## ОТРЫВОК ДОКУМЕНТА
##############################

Катаев В- Святой колодец

Фрагм. из книги читает автор
Валентин Катаев

СВЯТОЙ КОЛОДЕЦ

ФРАГМЕНТ ИЗ КНИГИ
ЧИТАЕТ АВТОР

Звукорежиссер Л. Должников.
Редактор Е. Лозинская

Когда в 1967 году на страницах журнала «Новый мир» появился «Святой колодец» Валентина Катаева, это было большой неожиданностью для читателя. Уже не одно поколение выросло вместе с героями повестей и романов В. Катаева «Время, вперед!», «Белеет парус одинокий», «Хуторок в степи», «Зимний ветер», «Катакомбы». И вот перед нами новое качество катаевской прозы. В «Святом колодце» мастерство писателя повернулось иной гранью, одновременно вобрав в себя все то лучшее, что было накоплено его художественным опытом, — пластичность и точность слова, достоверность впечатления, глубину исторического осмысления действительности. Как известно, писатели бывают разные. Некоторые всю свою творческую жизнь работают в одном русле, развивая одну тему, при всем многообразии вариаций сохраняя единство стиля. Другие — и к ним принадлежит замечательный художник слова Валентин Катаев — не успокаиваются, не создают себе канона, не трепещут перед собственной традицией, а наоборот, весело и непринужденно ниспровергают ее; не идут на поводу у собственного
успеха, оставляют его эпигонам, начиная все заново, экспериментируя, пробуя свои силы, словно воплощая за долгую и активную творческую жизнь не одно, а несколько поколений писателей. Говорят, что какая-то кибернетическая машина подтвердила, что «Илиада» и «Одиссея» написаны одним и тем же лицом.
Полагаю, что машина могла сломаться, если бы в нее одновременно заперфорировали «Время, вперед!» и «Святой колодец».
Жанр книги определить весьма сложно. Размышления или ежедневные дневниковые записи. Или фантастика. Воспоминания. Или путевые заметки. Или роман. Это книга всего, книга судьбы, жизни, перелома. Книга-зеркало, в которой отразился новый, непривычный Катаев. Писатель призывает читателя к сотворчеству, к напряженному внутреннему диалогу, к работе мысли и воображения. Форма поворотного,«ключевого» для В. Катаева романа «Святой колодец» фрагментарна и осколочна и в то же время цельна, объединена идеей о быстро¬текущем времени, которое может остановить и заставить жить вечно лишь художественная истина. Искусство торжествует, преодолевая хаотичность, раздробленность отдельных явлений, проникая в сущность изображенного Катаев ведет нас по достоверным и вместе с тем таинственным дорогам-лабиринтам своего воображения, сухо комментируя свою почти избыточную живопись — возвращая из сферы образов на грешную землю: «Святой колодец» - название небольшого родничка вблизи станции Переделкино Киевской железной дороги, возле которого я обдумывал эту книгу и размышлял о своей жизни».

##############################

## ПИСЬМЕННОЕ ЗАДАНИЕ
Продолжите отрывок о книге Валентина Катаева «Святой колодец», начав сразу после его последнего предложения.

[Сохранённые записи данных]
##############################

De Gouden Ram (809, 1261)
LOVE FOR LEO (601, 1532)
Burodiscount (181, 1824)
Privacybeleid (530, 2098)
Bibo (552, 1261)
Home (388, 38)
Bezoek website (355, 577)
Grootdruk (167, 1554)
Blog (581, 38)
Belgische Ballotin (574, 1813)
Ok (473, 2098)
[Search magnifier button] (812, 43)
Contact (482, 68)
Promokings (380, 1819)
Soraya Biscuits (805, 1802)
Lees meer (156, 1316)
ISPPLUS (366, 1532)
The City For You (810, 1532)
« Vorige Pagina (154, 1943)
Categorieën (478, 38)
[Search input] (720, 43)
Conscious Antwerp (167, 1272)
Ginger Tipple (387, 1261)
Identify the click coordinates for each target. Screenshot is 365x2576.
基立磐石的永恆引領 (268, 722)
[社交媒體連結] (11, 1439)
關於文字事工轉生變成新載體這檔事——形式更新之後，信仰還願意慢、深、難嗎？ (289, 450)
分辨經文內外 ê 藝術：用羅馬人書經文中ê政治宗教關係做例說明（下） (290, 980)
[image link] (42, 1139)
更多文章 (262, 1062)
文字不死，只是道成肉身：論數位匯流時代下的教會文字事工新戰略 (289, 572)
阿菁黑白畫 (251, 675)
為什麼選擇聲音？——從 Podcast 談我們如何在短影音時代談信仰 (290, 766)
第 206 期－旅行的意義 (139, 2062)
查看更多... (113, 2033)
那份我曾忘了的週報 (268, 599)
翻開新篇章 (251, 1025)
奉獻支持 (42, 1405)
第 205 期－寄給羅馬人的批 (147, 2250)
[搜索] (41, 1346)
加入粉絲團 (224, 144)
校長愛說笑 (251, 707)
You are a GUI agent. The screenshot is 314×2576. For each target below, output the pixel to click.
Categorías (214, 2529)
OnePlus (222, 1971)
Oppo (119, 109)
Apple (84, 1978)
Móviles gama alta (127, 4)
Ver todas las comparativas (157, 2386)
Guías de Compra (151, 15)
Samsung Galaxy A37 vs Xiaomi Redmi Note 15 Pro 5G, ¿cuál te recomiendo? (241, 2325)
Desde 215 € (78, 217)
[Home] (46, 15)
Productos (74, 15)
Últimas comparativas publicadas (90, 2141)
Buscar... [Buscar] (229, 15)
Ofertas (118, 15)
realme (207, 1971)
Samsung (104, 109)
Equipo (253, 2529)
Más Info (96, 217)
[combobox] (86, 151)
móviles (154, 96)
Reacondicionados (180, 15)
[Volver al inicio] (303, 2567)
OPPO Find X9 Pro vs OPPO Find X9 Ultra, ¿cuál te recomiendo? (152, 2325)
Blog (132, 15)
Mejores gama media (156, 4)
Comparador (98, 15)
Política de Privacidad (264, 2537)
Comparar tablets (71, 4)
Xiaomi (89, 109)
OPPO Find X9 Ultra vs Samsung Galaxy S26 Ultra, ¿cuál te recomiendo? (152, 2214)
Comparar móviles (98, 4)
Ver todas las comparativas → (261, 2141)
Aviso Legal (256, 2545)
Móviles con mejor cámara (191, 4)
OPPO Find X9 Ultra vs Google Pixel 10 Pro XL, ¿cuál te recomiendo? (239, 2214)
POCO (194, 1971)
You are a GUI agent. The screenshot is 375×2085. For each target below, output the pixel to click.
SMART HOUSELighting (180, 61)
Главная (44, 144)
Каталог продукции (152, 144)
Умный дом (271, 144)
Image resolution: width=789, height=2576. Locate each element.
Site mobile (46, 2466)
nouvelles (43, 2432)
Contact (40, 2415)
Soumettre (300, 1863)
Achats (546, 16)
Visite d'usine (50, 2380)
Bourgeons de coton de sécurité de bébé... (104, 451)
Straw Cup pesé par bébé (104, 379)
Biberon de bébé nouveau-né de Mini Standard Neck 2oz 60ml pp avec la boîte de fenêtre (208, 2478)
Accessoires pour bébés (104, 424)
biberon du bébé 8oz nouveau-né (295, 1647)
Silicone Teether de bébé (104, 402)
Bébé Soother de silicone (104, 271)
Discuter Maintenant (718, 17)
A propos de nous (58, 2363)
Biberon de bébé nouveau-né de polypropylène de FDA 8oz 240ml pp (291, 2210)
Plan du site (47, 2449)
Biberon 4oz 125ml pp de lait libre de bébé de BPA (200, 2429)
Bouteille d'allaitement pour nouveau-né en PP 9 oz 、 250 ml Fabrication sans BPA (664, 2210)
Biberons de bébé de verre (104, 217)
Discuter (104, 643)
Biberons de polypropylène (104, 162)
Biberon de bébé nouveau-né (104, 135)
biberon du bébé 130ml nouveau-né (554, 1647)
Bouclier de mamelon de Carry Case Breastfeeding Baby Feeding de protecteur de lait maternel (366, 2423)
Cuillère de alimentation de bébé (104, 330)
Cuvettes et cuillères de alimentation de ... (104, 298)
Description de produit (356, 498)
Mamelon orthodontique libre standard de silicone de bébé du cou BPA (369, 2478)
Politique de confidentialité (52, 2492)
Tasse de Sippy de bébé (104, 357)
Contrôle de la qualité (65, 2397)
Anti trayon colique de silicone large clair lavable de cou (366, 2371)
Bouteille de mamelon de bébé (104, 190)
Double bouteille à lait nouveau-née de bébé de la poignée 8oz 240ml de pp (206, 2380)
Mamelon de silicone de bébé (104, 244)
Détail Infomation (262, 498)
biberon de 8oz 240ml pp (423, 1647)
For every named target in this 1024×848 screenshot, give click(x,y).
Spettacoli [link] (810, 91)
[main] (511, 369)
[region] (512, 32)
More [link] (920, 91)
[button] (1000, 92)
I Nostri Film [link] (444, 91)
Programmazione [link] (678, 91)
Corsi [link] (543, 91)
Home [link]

##############################

## ОТВЕТ
Это суховатое удостоверение — справка, заверенная печатью «истинности происшедшего». А происходит в книге, название жанра которой мы не отыскали (да и отыскать его невозможно), размышление о жизни, размышление художника, передающего нам свое но¬вое восприятие мира с невольным чувством страха — а вдруг не поймут? — и сбивающегося на объяснение, мнимо-простодушное отступление, ироничные «поддавки» с читателем: «Я это все описываю так подробно потому, что теперь у меня совсем исправилось зрение, я давно уже не носил очков и видел все поразительно точно и далеко, как в юности...»
Поразительно точно увидена В- Катаевым подробность в «Святом колодце». Вот он опи¬сывает сирень: «Мы не уставая восхищались оттенками ее кислей, густо-фиолетовыми, почти синими, лилово-розовыми, воздушными и вместе с тем такими грубо материальными, плотными, что их хотелось взять в руки и подержать, как гроздь винограда или даже, мо¬жет быть, как кусок какого-то удивительного строительного материала».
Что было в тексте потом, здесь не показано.